Copy every line of the listing below word for word, leaving out the pictures.

(Source records)
+===+

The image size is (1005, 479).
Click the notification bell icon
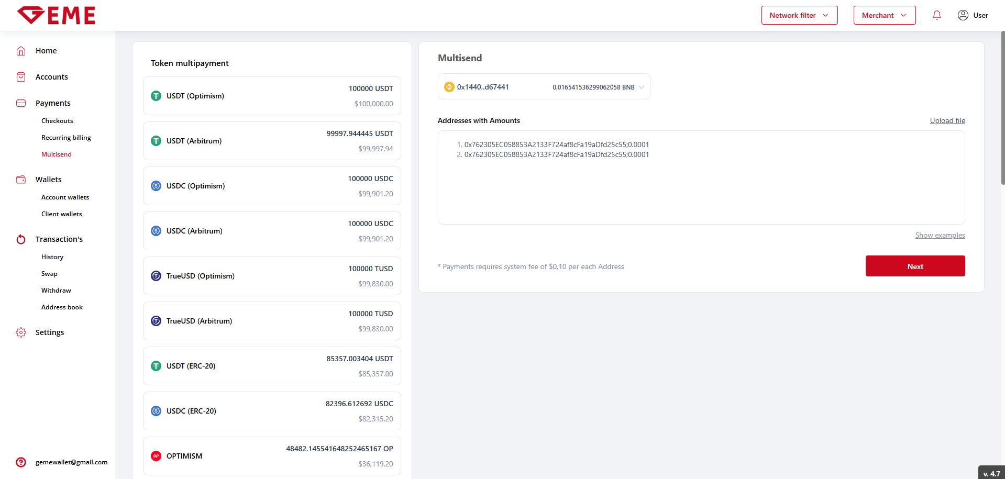(x=936, y=15)
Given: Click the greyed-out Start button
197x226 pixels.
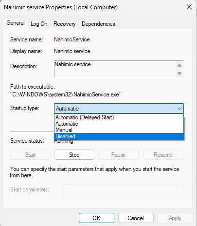Looking at the screenshot, I should pyautogui.click(x=31, y=155).
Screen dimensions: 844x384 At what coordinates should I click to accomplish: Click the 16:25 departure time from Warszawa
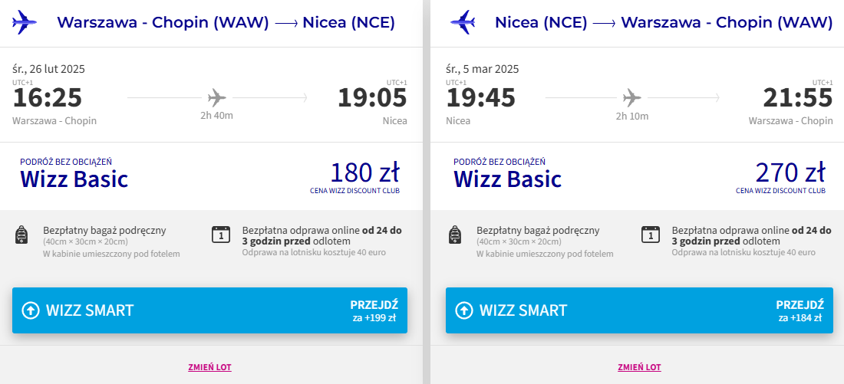48,98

+===+

▶ [Exercise solution]
The image size is (1005, 479).
Click the notification bell icon
(x=936, y=15)
Given: Click the greyed-out Start button
197x226 pixels.
Looking at the screenshot, I should pyautogui.click(x=31, y=155).
Screen dimensions: 844x384 At what coordinates should I click to accomplish: Click the 16:25 departure time from Warszawa
48,98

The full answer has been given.